## Instructions to follow
From the post below on meeting fatigue, pull out the passage between "As you prepare" and "understand without explanation?", inclusive, word for word.
[Document extract — start]
Client feedback confirms that fatigue from working remotely and having endless Teams/Zoom gatherings is a real thing – no real surprise there. Academic research continues to theorize as to what causes fatigue, or even if it’s real – and have even come up with a measurement scale that you can try out for yourself. But, real or not, for stakeholders and meeting hosts, there is an impact on larger meetings, conferences, or even ad boards: numerous cancellations or reschedules with a “let’s wait and see” view to meetings; surveys that just say “no interest”; a lack of enthusiastic participation; and a fear on the part of hosts to try to force participants to engage.
Maybe a bit at odds, or at least obliquely related to meeting fatigue, Microsoft has found that within knowledge-working based companies, sustained, broad-based remote work has led to surprising outcomes: stronger relationships in silos, but weaker cross-silo relationships.
What I find interesting about the Microsoft research as it relates to complex, cross-functional meetings, is that I suspect, by reducing the number or sophistication of those meetings, it’s actually contributing to the further siloization of larger organizations. Not to mention the further distancing of staff from the core of a company’s mission.
This, I believe, points back to the need to continue to drive meetings forward for business momentum, and a sharper need to answer the question of meetings and overcoming fatigue. And, knowing the current state of affairs – we have to be extra thoughtful about our attendees. Maybe you’re gaining buy-in or feedback on a new initiative, or launching a new product, or maybe you’re running an awards ceremony or educating patients or HCPs. Whatever it is, now more than ever, being sensitive to what helps them feel delighted and motivated is paramount.
Recently I’ve seen many articles on “how to overcome meeting fatigue” or “create engagement in your next virtual meeting”, or any version of those flavors – and most are not terribly helpful. They tend to focus on basic meeting hygiene that people should do anyway: 1. Create a clear agenda, 2. Make the meeting shorter 3. Add engagements like polling 4. Turn on the camera. More recently Stanford had these recommendations – which are more of the same – if in slight opposition to number 4.
I’d like to posit an entirely different approach to meetings, an approach we’ve developed born out of research on business commitments, the importance of transparency and collaboration in digital spaces, and co-creation as trust development. The idea of creating commitment and engagement through co-development.
Simply put, commitment in a business setting is when individuals decide and then marshal their personal or organizational resources to complete a given set of work. Whether that is to develop tactics for a strategy, purchase a service or product, or complete a project, for any of those kinds of things to happen, there must be a business commitment. In sales, commitment leads to deals, in marketing, commitment leads to loyalty, in organizational planning, commitment leads to productivity. The question then, is how to get to commitment, and how does that relate to meetings?
Getting to commitment in a digital setting, it turns out, is really quite easy, you only need to co-develop something that is contextually useful, and uses excessive transparency in communication and process.
What does co-development really mean though? It’s the kind of work where two or more people work together on a work product – where they both contribute in different and meaningful ways. There may be a digital document at the end of that process – be it a slide deck, article, workspace, or workflow, diagram, design, work plan, or data integration. Through a combination of active commenting, editing, and sharing, co-development leads to shared commitment.
As you prepare for your next meeting, add a litmus test of commitment building: At the conclusion of this meeting, what did we create that a non-attendee can understand without explanation?
[Document extract — finish]
[Data excerpts — start]
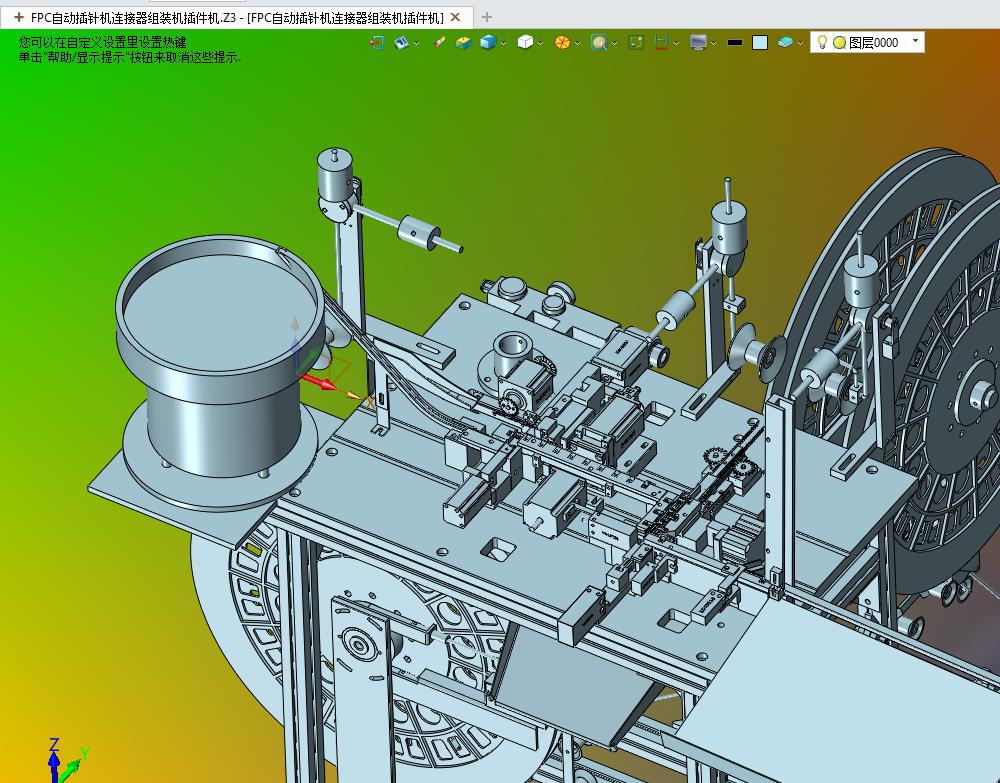
Task: Click the section measurement icon
Action: coord(661,43)
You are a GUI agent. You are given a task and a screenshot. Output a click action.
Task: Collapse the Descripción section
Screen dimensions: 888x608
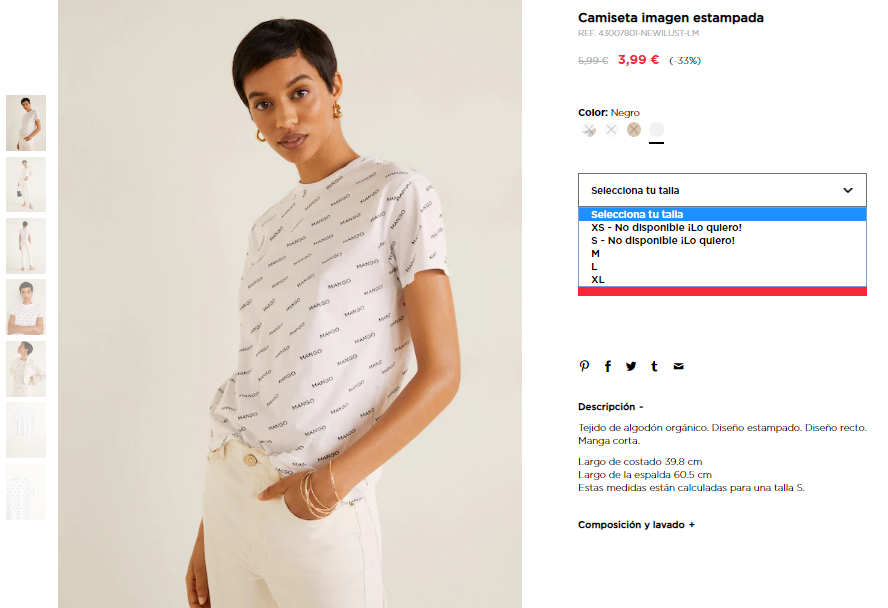[x=610, y=406]
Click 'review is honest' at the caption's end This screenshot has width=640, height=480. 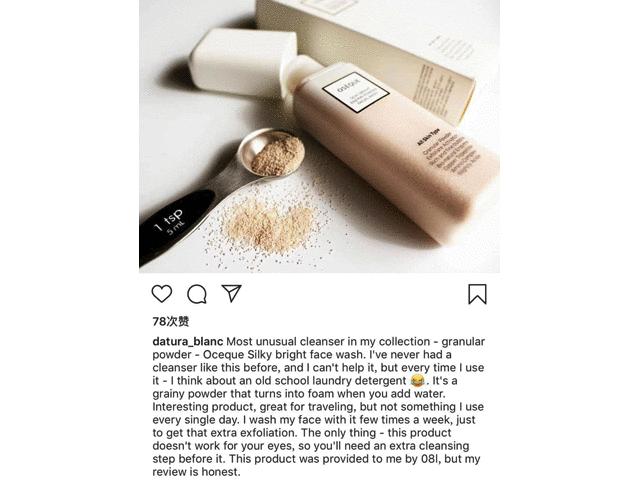196,472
[Data excerpts — finish]
## Result of this task
As you prepare for your next meeting, add a litmus test of commitment building: At the conclusion of this meeting, what did we create that a non-attendee can understand without explanation?